I have a launch Xbox 360, which is to say it sounds like a jet engine when it’s running a game, and is only mildly quieter when streaming XBLA or dumped-from-disk games. The PS3, by comparison, is much quieter and delivers a much better movie-watching experience because of that. But what Nintendo has achieved with the Wii U’s decibel levels is nothing short of astounding. Firing it up, playing a game and just using the system as you wish is whisper quiet. Considering the beefier GPU and newness of the technology, I pessimistically expected more environmental noise. Imagine my pleasant surprise at realizing there’s no need to artificially crank the volume simply to hear the game over the fan or drive. Major kudos to Nintendo for that. I hope the next console generation takes note as they ramp toward a presumed 2013 release.

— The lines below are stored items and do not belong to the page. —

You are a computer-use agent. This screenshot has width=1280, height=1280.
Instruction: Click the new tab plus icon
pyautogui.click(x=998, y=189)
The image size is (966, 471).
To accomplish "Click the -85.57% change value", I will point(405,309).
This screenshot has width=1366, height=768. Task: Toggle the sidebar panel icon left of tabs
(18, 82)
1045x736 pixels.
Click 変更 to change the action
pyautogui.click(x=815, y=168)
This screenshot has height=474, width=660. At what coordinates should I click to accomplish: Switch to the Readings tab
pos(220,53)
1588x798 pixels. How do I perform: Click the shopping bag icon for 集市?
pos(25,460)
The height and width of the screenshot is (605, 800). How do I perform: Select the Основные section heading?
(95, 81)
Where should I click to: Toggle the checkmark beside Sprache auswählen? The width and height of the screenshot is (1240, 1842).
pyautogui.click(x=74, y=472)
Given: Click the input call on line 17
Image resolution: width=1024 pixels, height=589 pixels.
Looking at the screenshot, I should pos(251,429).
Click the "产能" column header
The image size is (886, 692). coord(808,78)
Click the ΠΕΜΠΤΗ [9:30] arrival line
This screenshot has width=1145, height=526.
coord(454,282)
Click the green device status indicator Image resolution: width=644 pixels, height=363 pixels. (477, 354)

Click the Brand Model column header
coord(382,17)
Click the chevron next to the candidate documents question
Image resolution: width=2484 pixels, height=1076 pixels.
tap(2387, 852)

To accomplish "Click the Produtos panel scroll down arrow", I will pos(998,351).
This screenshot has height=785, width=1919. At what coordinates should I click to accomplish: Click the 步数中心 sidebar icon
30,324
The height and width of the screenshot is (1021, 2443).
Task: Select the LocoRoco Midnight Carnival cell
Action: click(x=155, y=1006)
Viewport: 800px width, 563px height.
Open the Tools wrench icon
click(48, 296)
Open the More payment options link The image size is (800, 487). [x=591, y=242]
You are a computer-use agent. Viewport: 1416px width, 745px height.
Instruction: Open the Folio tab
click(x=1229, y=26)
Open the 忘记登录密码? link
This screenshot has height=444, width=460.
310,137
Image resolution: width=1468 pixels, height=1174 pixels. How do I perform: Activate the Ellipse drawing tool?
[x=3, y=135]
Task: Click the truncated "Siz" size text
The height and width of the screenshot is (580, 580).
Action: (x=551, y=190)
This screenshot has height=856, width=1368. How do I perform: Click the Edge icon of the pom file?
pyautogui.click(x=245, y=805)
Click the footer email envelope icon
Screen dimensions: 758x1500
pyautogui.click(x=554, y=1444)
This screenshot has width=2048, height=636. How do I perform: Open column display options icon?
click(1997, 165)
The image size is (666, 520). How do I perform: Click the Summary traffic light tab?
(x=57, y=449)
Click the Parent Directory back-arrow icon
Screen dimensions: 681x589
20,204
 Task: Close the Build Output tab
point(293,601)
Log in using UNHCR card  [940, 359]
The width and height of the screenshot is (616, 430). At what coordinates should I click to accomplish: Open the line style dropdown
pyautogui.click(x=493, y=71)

When Glossy is a Bad Thing….

I haven’t tested the white version of the GamePad and Wii U console, but the black version has a glossy finish that shows fingerprints and evidence of use more than I’d prefer. When it comes to smartphones and tablets, I’ve grown accustomed to wiping them off daily to keep them looking shiny and new. When it comes to gaming consoles and controllers, that’s not something you normally need to do, either because of the material used or the finish applied to it. With the Wii U, though, that wiping or “polishing” is absolutely required if you want your system and GamePad to consistently look nice. Per my comments above, Nintendo seems to want gamers to display the GamePad next to their TV, hence the gorgeous form factor (yes, it looks really nice) and high-gloss finish. However, that same finish makes it prone to fingerprints and smudges, so if you’re going to keep the Wii U GamePad on display, you’d better get used to cleaning it.

Final Thoughts

Two years ago, when Nintendo first showed the Wii U, the company focused strictly on the GamePad, which caused confusion in the marketplace about whether the tablet-like controller actually was the console, or whether there was more to it. Indeed there was, as Nintendo insisted at E3 2012 that images show the GamePad and console together. Although the GamePad button placements have changed during the past two years, the form factor has remained elegant, and those industrial design sensibilities have extended to the console hardware. The Wii was never a gaudy system, and the Wii U follows in those footsteps, making it easy to integrate into a display or “hide” in a cabinet. The GamePad doesn’t exhibit those same qualities, though, so while it’s not uncomfortable to play with, it does present some storage challenges. I’m not a fan of the super-gloss finish, primarily for its proneness to fingerprints, but taken as a whole, the Wii U hardware is a nice kit, and should be a powerful yet understated “adapter” for all those games slated to release in the foreseeable future.